Russia depends on its natural gas lines running through Ukraine to export Russia’s natural gas to Europe. Besides, Mr. Putin has a widely known fear that a revolution in Ukraine could be a precursor to a revolution in Russia that he might not survive.

Mr. Yanukovych’s change of heart on integration with Europe was the catalyst behind the clashes this week in Ukraine’s capital city, Kiev, in which at least 26 lives were lost.

Also dependent on Russian energy supplies, the European Union largely stood by idly as the conflict in Ukraine — where more than half of the population of about 45 million people is pro-Western — turned bloody, with Mr. Yanukovych stepping up his attempts to crush the protests in return for the bailout.

Enter the North Pole, which crowns the Arctic that experts say may account for as much as 20 percent of the world’s recoverable oil and natural gas resources yet to be discovered.

Unparalleled since the Soviet industrialization of the 1930s, the project presents an opportunity beyond the dreams of avarice for Mr. Putin’s cronies to further plunder Russia. It also comes in handy for Mr. Putin, who proclaims Arctic fossil-fuel resources as an untapped source to help restore the country’s grandeur. That helps him rev up the Russians’ patriotic feelings and support as he bleeds them dry.

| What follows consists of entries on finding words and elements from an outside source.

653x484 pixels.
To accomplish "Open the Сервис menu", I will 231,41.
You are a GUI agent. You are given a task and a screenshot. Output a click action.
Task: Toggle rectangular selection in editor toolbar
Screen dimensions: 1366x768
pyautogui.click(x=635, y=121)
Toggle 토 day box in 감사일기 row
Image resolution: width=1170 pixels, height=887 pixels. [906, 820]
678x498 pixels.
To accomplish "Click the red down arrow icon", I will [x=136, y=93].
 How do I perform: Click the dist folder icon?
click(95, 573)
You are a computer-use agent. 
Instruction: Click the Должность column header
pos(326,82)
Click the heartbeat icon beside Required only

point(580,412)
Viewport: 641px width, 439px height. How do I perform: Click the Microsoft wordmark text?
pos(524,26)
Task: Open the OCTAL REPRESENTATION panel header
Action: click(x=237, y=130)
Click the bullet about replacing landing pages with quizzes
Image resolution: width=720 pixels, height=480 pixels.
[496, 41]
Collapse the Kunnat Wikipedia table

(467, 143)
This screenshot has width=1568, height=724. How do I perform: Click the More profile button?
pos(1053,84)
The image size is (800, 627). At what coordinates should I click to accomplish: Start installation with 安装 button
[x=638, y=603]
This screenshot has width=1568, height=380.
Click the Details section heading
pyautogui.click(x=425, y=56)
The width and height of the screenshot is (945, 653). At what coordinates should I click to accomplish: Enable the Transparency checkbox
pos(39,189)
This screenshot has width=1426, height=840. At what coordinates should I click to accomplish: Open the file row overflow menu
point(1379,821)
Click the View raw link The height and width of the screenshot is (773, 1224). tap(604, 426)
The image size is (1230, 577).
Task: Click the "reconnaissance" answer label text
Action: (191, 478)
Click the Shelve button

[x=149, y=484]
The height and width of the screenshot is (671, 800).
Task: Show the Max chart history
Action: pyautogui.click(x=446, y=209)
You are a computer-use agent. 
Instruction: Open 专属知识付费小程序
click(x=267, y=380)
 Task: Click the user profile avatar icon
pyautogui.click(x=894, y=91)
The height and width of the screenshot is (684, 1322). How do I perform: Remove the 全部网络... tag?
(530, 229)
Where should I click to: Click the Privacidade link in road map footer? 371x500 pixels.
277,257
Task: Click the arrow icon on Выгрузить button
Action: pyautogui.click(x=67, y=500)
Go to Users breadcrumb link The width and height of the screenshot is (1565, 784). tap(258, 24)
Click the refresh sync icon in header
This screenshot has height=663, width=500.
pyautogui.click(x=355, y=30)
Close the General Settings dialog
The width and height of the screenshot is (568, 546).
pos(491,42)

In 2007, Russia planted its national flag on the bottom of the Arctic Ocean at the North Pole, symbolically claiming the Arctic seafloor and whatever resources may be lying underneath. Then last year Russia resumed a permanent naval presence in the Arctic, where it already has 25 icebreakers. The U.S. Navy has only two.

Despite its inferior industrial infrastructure, Russia’s oil and gas industry remains the backbone of its economy and its re-emerging international clout, allowing the Kremlin to reach far beyond Ukraine. And it is precisely to further its natural gas exports that Russia sabotages U.S.-led plans for the eventual security and stability of Syria, and helps Iran in its nuclear projects while pretending to be a peacemaker. Should peace prevail in Syria and should Iran verifiably give up its ambition to create a nuclear weapon, nothing would prevent Iran from going ahead with its plan to export natural gas to Europe via Iraq and Syria. That would threaten Russian natural gas exports to Europe.

The good news is that Russia now faces a challenge from the budding U.S. assertiveness that came to life after Russia antagonized the White House by granting political asylum to the NSA intelligence leaker Edward Snowden.

Aware of Russia’s inferior economic and military position, Mr. Putin has for years employed the proclaimed “asymmetric response” approach that amounted to countering U.S. policies primarily by supporting anti-U.S. governments and armed groups in countries that pose particular U.S. security concerns, such as Syria. Ironically, that is what the Soviet Union used to do not long before it fell apart.

All the United States has to do is to find ways to effectively support the opposition in Ukraine. That would send Mr. Putin a message that the United States is watching him and that angering the civilized world will have consequences.

Mike Sigov, a former Russian journalist in Moscow, is a U.S. citizen and a staff writer for The Blade.